OK, I’m a little obsessive when it comes to certain things, and one of them is food.  Last year I got it into my head that all mincemeat pies I’d ever eaten were substandard: not spicy enough, or flavorful.  This could be remedied by my making my own mincemeat.

I’m not talking about mincemeat with suet, as it seems beyond stomach turning to have to handle the fatty material that comes from a cow’s kidneys.  Just regular apples and dried fruit and candied peel.

The candied peel available in the markets looked like it had been manufactured in jelly bean factories. It was plump and technocolored, as if treated like maraschino cherries. To make those they take perfectly good cherries, bleach them of color and flavor, then re-insert chemically perfected flavors.  So I decided the only way to make this memorable and fulfill my standards was to make my own candied peel.

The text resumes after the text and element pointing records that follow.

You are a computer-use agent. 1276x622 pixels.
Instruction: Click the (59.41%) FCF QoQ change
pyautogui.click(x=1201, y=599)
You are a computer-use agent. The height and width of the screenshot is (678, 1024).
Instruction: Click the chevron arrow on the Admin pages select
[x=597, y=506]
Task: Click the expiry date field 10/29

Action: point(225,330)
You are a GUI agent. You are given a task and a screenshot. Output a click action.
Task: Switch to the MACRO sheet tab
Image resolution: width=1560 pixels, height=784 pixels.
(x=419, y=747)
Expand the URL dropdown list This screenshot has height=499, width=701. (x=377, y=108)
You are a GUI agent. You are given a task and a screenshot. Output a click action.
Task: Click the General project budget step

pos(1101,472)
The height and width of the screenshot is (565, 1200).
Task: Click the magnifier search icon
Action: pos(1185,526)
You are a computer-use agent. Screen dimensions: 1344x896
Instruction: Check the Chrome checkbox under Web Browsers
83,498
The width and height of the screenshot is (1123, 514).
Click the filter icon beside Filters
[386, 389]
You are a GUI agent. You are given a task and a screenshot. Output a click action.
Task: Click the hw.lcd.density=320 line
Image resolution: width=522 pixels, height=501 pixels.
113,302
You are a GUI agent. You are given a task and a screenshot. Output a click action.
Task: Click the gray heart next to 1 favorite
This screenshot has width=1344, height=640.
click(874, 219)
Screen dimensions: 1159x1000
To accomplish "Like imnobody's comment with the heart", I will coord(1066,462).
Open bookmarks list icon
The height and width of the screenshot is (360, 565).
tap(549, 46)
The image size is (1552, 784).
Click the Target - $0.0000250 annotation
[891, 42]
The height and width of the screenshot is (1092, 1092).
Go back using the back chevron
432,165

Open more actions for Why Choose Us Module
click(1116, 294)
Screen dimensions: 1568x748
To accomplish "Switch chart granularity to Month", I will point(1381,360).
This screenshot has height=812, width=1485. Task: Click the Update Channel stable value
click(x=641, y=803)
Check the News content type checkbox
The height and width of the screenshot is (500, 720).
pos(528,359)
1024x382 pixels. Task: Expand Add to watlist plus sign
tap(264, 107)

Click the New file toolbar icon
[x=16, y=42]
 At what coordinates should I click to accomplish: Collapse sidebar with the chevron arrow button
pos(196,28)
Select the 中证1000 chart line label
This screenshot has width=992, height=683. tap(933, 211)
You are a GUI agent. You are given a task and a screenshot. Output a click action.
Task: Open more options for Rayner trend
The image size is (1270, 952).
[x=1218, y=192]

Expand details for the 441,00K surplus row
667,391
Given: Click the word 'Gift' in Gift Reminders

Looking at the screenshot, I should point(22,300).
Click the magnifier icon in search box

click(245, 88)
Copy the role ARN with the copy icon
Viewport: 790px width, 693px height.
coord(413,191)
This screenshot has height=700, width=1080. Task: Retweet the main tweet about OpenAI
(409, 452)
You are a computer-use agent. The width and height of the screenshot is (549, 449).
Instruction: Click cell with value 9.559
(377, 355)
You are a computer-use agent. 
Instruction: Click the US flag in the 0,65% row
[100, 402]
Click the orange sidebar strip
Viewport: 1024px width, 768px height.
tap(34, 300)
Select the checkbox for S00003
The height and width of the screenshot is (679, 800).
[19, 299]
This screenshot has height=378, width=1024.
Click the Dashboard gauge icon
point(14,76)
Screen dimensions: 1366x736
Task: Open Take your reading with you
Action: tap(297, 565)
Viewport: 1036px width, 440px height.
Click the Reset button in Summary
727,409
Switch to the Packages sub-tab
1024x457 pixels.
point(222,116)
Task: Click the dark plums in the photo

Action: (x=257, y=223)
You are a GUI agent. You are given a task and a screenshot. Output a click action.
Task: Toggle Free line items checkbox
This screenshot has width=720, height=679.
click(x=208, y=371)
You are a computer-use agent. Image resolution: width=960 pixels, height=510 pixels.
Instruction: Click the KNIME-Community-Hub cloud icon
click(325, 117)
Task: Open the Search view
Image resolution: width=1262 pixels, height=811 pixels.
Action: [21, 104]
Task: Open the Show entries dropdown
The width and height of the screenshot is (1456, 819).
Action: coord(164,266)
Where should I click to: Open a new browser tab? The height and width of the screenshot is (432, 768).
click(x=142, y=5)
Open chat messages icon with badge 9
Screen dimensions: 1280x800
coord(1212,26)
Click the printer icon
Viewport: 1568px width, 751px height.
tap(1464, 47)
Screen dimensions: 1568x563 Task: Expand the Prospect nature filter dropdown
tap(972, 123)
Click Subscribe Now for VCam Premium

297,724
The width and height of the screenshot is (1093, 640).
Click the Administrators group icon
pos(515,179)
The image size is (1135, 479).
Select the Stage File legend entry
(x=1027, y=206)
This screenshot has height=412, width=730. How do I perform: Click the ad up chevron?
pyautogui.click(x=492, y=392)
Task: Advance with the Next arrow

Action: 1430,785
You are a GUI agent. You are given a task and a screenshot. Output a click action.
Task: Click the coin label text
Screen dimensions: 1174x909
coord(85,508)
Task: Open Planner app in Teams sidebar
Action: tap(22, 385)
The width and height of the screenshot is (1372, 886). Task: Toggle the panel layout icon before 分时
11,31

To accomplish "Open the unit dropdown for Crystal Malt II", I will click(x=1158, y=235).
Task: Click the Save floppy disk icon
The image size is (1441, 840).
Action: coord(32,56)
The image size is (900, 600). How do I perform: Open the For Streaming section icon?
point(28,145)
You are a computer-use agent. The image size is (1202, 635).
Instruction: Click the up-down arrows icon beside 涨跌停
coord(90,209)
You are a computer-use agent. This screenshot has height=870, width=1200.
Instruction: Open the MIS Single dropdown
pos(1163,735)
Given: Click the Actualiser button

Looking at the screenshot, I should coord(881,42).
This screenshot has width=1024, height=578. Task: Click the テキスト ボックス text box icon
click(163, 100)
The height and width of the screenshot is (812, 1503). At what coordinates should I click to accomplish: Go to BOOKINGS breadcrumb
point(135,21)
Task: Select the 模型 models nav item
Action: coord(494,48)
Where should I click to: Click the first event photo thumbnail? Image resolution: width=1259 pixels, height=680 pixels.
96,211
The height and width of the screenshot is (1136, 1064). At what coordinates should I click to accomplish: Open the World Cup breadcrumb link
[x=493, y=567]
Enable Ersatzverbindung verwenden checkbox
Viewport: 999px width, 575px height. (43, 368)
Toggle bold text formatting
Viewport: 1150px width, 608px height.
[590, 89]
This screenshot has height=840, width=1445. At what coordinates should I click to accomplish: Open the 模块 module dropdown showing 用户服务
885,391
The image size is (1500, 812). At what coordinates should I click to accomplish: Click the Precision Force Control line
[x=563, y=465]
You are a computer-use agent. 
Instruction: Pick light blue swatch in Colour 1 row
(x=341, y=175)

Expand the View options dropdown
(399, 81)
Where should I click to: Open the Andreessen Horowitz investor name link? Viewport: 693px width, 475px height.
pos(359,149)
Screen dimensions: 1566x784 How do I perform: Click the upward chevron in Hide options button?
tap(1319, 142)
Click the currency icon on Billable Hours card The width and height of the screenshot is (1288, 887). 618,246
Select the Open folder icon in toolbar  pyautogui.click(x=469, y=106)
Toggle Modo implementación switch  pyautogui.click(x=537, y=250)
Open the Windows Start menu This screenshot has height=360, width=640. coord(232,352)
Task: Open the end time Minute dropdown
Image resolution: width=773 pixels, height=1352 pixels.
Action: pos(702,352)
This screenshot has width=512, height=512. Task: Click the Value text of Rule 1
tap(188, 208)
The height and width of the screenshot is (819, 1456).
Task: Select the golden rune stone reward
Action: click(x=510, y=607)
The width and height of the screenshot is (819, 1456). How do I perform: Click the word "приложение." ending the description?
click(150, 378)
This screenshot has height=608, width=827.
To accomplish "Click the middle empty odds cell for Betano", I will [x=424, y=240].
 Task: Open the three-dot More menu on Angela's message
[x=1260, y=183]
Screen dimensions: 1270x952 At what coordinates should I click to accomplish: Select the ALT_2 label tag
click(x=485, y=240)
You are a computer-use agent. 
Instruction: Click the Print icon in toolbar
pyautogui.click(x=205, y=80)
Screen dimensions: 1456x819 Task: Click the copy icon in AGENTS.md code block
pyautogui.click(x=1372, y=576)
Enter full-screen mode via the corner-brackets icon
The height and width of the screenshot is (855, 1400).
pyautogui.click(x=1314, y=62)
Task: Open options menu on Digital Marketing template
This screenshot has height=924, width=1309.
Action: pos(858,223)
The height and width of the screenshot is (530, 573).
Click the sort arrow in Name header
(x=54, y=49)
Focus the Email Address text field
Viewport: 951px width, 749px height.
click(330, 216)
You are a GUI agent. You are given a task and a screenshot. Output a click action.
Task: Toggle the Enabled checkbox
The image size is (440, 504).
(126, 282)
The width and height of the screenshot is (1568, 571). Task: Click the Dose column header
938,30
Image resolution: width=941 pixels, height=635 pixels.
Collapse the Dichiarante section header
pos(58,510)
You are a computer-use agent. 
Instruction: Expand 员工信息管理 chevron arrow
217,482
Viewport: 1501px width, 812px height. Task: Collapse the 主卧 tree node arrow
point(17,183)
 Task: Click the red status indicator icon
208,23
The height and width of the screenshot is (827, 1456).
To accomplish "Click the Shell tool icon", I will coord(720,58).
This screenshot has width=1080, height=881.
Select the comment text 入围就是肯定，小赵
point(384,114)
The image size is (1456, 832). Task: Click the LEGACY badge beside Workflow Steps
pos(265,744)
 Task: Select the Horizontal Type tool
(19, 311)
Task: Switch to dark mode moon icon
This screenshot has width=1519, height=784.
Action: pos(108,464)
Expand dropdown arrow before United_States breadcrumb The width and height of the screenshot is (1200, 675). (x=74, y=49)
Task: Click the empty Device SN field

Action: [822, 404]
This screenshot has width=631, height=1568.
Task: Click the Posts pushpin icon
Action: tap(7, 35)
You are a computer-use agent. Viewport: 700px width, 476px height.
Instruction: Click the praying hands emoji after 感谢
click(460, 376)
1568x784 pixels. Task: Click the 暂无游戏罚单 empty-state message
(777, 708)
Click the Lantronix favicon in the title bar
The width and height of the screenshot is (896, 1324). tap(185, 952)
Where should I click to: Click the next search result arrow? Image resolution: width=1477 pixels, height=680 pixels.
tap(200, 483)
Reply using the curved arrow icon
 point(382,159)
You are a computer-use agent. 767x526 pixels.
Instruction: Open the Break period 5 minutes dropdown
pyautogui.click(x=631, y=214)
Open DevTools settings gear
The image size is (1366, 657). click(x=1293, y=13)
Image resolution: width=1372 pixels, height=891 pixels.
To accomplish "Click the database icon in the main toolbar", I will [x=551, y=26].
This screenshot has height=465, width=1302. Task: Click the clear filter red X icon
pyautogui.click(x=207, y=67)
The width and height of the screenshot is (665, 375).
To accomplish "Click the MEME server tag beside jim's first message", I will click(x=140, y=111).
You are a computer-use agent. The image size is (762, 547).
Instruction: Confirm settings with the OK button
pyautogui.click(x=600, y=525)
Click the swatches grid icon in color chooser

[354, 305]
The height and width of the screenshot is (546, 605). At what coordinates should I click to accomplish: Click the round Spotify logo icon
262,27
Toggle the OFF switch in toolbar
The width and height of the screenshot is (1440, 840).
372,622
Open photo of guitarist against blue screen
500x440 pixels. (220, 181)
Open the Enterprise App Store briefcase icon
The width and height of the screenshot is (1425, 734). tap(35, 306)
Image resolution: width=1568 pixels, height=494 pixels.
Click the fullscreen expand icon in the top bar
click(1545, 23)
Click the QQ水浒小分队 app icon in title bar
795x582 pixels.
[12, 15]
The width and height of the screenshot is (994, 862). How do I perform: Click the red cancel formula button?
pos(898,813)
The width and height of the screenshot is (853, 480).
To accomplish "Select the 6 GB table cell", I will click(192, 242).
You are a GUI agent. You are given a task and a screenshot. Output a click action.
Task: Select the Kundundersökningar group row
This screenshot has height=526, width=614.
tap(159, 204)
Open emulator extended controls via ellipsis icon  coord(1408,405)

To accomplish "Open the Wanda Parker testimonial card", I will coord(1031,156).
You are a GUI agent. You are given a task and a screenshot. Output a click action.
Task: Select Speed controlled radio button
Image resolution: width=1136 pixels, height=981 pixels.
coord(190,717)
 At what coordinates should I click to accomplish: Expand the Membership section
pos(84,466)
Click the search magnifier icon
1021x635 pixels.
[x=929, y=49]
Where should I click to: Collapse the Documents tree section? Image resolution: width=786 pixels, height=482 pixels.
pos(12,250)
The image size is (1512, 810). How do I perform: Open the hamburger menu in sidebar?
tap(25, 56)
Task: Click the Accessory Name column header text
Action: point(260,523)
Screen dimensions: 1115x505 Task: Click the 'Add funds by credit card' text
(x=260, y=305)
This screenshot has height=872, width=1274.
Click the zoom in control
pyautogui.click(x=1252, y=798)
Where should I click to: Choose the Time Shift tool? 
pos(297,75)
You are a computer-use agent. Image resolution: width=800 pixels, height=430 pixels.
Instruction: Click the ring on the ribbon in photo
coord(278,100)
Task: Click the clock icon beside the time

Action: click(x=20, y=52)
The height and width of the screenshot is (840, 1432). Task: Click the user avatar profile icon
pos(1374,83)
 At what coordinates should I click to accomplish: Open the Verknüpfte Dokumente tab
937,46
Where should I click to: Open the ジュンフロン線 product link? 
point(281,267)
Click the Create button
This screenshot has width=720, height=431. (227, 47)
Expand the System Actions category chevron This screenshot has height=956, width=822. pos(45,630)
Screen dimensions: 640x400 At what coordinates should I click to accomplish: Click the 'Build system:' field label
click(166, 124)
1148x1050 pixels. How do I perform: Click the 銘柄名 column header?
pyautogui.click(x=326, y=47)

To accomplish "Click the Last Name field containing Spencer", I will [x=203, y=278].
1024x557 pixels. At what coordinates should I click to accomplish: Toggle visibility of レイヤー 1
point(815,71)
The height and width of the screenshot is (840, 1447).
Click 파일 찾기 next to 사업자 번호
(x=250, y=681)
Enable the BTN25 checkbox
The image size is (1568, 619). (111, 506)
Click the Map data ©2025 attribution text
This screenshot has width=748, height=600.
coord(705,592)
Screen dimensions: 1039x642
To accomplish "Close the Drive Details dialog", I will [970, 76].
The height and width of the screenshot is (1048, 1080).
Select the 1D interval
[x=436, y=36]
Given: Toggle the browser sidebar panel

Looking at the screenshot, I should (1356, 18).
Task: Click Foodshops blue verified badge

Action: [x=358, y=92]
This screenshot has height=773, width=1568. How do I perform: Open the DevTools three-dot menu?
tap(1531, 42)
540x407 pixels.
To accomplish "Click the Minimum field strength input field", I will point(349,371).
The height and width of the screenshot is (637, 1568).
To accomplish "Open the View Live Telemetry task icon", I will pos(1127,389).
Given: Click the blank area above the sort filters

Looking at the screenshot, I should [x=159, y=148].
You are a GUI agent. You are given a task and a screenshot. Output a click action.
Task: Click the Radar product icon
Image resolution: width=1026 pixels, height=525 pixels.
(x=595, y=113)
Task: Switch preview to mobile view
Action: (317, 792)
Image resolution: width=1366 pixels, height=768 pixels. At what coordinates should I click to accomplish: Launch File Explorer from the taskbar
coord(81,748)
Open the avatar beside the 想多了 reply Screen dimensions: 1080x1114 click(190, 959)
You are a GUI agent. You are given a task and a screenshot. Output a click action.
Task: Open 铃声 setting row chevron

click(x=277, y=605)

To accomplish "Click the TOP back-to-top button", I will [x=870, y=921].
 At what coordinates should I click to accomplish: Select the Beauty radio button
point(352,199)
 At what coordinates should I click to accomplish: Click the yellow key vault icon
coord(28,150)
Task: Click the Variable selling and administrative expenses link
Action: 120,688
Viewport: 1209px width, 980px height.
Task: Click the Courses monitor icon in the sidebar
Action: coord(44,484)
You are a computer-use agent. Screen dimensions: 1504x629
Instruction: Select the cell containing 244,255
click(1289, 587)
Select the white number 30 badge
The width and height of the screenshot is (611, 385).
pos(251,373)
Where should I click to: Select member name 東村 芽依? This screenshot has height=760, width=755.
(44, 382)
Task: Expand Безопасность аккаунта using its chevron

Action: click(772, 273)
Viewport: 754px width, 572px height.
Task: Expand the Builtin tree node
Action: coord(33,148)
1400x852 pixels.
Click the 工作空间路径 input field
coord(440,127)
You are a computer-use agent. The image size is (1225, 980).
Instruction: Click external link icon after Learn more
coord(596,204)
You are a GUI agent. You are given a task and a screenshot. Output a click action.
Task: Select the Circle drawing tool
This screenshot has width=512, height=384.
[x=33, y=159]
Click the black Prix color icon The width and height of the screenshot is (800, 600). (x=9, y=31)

First you carefully strip the oranges of their peels.  (Then squeeze the fresh orange juice and make yourself a screwdriver.)

The pieces of peel need to about half an inch thick, pretty uniform in size, so they can cook evenly.


Then you cook the slivers in sugar syrup — three cups sugar to one cup water — for two hours.  You have to watch this more carefully than you might think because the syrup can boil down if you don’t keep the temperature at a low simmer.  If that happens, you get burnt peel — too bitter.





When you take the peel out of the syrup, it’s a sticky mess.  I had to take it out with tongs. I tried to arrange it in such a way that it would be easy to handle once it had cooled, but that wasn’t the case. I had a pretty hard wrangle with it, trying to get it off the parchment paper and also to disentangle it from other pieces  of peel so that all the peel surfaces were free.


Funny how much it looked like bacon strips.






Dredge in sugar.










And then, late last night – – mincemeat.